- Selection
+++

Artist Interview: Jesper Ejsing

Jesper Ejsing in his Studio
Jesper Ejsing is a freelance fantasy artist and author from Denmark.  He has done illustrations for Magic: The Gathering, Dungeons and Dragons, Runebound, Pathfinder and others.  If you’ve seen the Monster Manual 2 for D&D 4th Edition, then you’re familiar with his art. We called Jesper up to talk about his work and what inspires him.

OP:  How long have you been working in the field and how did you get started?

JE:  The field to me can mean 2 things because I’ve been doing illustrations for role playing games in Denmark since I was 16, but it was very hard to break into the international market.  It took me about 7 years to get into that market.

In Denmark I used to get featured in this underground magazine. Internationally, my first assignment was for Fantasy Flight Games, and I think that was about 12 years ago. My first illustration was for Traps and Treasures and it was an interior.  After I did 2 interiors, I asked for cover work and it was for Runebound.  That was very popular. I got to do all the art for that.

It’s very hard to break into high level illustration–especially being from Denmark–because I don’t go to conventions, but all of that changed with the internet.  I had a website. I started writing back and forth with Tod Lockwood.  He’s the one that asked me to put together a portfolio and showed it to his art director.  It took them about a year to get back to me.

The funny thing is, when I finally got the interview, the art director was named Jeremy Jarvis. I had just published a book called Jarvis: The Sorcerer’s Apprentice so I thought the guys at my office were playing a prank on me.  I didn’t answer for a day or two because I thought it was a joke, but eventually I realized that there were too many details for them to make up and it was the real thing.

+++

- Source excerpt
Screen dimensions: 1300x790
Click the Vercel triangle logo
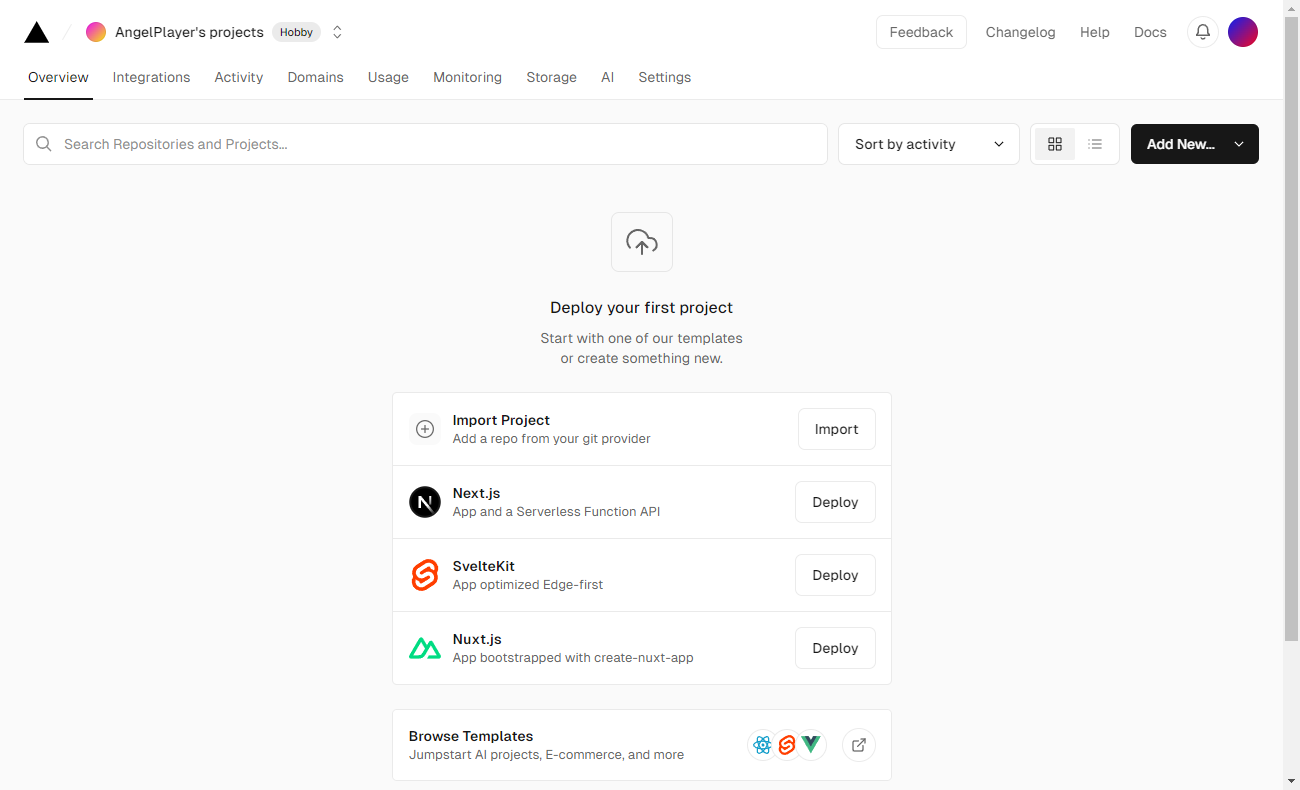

+++

- Written request 1
Copy the passage of the Jesper Ejsing interview starting at "In Denmark I" and ending at "art for that.", but change "underground magazine" to "local fan magazine".
- Written request 2
Write what comes next in the Jesper Ejsing interview, picking up right after its final sentence.

- Right answer 1
In Denmark I used to get featured in this local fan magazine. Internationally, my first assignment was for Fantasy Flight Games, and I think that was about 12 years ago. My first illustration was for Traps and Treasures and it was an interior.  After I did 2 interiors, I asked for cover work and it was for Runebound.  That was very popular. I got to do all the art for that.

- Right answer 2
Then, a few years ago, I went workshop in Seattle with Massive Black. I got invited to see Wizards of the Coast and got introduced to the art director there.  That’s how I started doing covers for Dungeons and Dragons.

Assault on Nightwyrm Fortress

OP:  What is the project you worked on most recently?

JE:  I’m still doing Magic: The Gathering, but not as much as I used to.  I’m mostly working on D&D lately.  (On the Monster Manual 2 cover)  Monsters like [the Demogorgon] are difficult to do when they have two heads and tentacles and things like that because it’s hard to make them look realistic.  I asked why she wanted to pick me and she said her art director said “give it to Jesper.  He can do it.”  I usually do big bestial monsters for wizards.

The reason why this work is so enjoyable for me is because I’m a roleplayer myself.  I’ve been playing since 1986 with the same group.  We’ve been playing for about 20 years. We play Rolemaster from Iron Crow.  I’ve been playing in Copenhagen and one of my friends moved to London and we play over Skype.  The great thing about Rolemaster is that when I contacted them a few years ago and asked if I could do some illustrations for their new edition, it was like rewriting a chapter in the bible.

OP:  What type of work is most enjoyable for you to do?

JE: I love all of it!  All of the illustrations I’ve been doing in the past couple of years I would have done if i didn’t have a job.  The kind of assignments I like the best are covers because they’re the most seen and I can play around a little more with what I put there. Because you’re representing the whole game, it’s a little more free.  I like to tell a story with the cover.

Monster Manual 2

OP:  What medium do you work in and what is it you like about it?

JE: Acrylic. Only acrylic. On watercolor board or sometimes watercolor paper. If I was a digital artist I could paint the double amount that I do now, but I really like the traditional stuff.  As it is now, I’m happily able to sell originals. I have the side effect of being able to sell originals and they can hang in someone’s house. I’m very proud of that.  On a personal level, I like to feel the paper and the brushes.  Digital is less personal to me.  If you use a tool in a digital program, it looks the same no matter who is using it, but each artist that uses a paintbrush has an individual style.  Going from traditional to digital would depersonalize the artwork for me. I feel like I would lose something from my art that makes it stand out.

OP:  Where do you look for inspiration?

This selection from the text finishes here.